The terminator: where perpetual day meets perpetual night on the exoplanet TRAPPIST-1f. NASA

The planets in the TRAPPIST-1 solar system that are most likely to support extraterrestrial life are the ones in the same position as Earth and Mars in our own system, according to new research.

With seven Earth-sized exoplanets closely orbiting a small star about 40 light-years away, TRAPPIST-1 has become arguably the most famous alien solar system in the couple years since its discovery. Scientists have previously reported that a handful of the planets could be in their star’s habitable zone and a new study in the journal Astronomy & Astrophysics takes that idea a step further, pointing to two of its planets that are most likely to be comfortable for alien life. Those planets are the third and fourth ones from the star, TRAPPIST-1d and TRAPPIST-1e.

In the order of the planets, the two exoplanets have the same position in their solar system as Earth and Mars, although they are much closer to their star than Earth and Mars are to the sun.

Despite their proximity to the TRAPPIST-1 star, all the planets are relatively cool because the star is small.

To figure out which of the seven exoplanets are most likely to be habitable, a team of researchers analyzed their orbits, temperatures and possibly compositions.

The planets in the TRAPPIST-1 solar system that are in the same position as Earth and Mars might be the most habitable for extraterrestrial life. NASA

“Assuming the planets are composed of water ice, rock and iron, we determine how much of each might be present, and how thick the different layers would be,” researcher Amy Barr said in a statement from the Planetary Science Institute, where she is a senior scientist. To make up for unknowns like the exact masses and diameters of the planets, “we show the full range of possible interior structures and interior compositions.”

Better hammering out the mass and radius of each planet would make for better predictions, however.

The analysis suggested that TRAPPIST-1d and TRAPPIST-1e are the most likely to be habitable because their surfaces could be temperate and their interiors could be heated by the energy created from the gravitational forces of their orbits.

The third planet, the one in the same position in the planetary order as Earth, may also be covered by an ocean, according to the institute.
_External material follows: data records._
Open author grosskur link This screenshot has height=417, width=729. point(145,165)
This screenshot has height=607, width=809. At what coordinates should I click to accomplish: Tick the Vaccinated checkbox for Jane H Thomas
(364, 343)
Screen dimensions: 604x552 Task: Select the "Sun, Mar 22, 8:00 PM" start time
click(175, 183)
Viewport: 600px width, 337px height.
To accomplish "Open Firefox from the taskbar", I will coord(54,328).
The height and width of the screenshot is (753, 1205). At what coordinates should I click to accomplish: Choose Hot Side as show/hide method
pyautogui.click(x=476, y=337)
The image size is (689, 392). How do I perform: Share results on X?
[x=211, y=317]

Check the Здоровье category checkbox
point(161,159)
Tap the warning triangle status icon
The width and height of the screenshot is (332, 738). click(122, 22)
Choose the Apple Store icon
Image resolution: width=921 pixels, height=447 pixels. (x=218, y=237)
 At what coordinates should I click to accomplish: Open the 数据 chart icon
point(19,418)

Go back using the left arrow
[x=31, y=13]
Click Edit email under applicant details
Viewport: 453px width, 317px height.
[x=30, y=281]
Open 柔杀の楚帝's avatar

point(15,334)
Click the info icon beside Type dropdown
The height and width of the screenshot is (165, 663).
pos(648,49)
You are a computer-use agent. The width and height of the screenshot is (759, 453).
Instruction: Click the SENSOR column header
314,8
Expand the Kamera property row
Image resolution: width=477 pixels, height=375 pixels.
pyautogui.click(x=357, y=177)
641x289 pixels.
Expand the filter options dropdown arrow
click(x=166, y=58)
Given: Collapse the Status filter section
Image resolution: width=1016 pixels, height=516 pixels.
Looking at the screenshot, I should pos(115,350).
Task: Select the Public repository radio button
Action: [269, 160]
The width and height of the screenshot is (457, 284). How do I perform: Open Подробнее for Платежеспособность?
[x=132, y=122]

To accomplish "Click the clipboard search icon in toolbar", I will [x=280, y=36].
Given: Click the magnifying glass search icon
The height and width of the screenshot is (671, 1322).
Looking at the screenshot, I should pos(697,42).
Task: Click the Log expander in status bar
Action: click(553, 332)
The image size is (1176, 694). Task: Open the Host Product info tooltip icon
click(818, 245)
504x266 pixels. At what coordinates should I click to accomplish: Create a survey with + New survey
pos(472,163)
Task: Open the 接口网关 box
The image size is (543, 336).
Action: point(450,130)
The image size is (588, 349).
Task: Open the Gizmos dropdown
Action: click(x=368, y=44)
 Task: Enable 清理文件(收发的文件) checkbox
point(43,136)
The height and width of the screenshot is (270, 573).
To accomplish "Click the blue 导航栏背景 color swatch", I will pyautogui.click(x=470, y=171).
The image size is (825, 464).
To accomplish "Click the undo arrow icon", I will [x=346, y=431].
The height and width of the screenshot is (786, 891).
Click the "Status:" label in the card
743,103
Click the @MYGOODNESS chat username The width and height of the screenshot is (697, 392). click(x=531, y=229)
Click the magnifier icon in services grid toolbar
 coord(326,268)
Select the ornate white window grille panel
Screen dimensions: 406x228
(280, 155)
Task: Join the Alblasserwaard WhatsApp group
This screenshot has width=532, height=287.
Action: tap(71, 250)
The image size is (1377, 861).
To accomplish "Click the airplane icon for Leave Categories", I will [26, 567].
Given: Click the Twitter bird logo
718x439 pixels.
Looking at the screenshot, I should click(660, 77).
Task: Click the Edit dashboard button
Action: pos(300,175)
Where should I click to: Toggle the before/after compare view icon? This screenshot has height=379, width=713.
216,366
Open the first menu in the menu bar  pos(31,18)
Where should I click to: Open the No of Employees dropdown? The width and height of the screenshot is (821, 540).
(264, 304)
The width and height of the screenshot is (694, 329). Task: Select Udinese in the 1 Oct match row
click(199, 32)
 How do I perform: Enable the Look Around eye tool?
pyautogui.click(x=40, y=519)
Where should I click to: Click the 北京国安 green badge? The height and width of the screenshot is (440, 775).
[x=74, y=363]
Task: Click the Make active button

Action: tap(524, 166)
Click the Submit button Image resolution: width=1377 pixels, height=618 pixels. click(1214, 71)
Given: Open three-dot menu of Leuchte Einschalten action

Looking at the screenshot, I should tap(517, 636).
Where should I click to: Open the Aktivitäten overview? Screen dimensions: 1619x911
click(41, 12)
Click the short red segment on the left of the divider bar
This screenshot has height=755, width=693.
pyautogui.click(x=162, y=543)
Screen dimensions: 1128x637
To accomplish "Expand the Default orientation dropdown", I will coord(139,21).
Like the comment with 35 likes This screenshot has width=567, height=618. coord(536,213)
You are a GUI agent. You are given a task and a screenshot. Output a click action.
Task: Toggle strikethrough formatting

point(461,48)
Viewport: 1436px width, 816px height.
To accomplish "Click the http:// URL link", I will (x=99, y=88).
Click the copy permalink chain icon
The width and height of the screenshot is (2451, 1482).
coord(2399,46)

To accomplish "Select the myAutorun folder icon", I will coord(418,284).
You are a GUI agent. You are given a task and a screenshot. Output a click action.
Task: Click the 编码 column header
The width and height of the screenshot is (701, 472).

In addition to the findings about TRAPPIST-1’s version of Earth and Mars, the team also found that the first and second planets might have mantles of molten rock and surfaces of solid rock onto which magma erupts. The three planets farthest out could possibly have icy surfaces covering oceans.

One remaining concern is the radiation from the star.

“Any form of life is threatened … by strong stellar activity,” according to the study. The TRAPPIST-1 star might have “frequent flares which present a serious threat for planetary atmospheres. Strong magnetic fields are required to protect the atmosphere from erosion, and life from high-energy radiation.”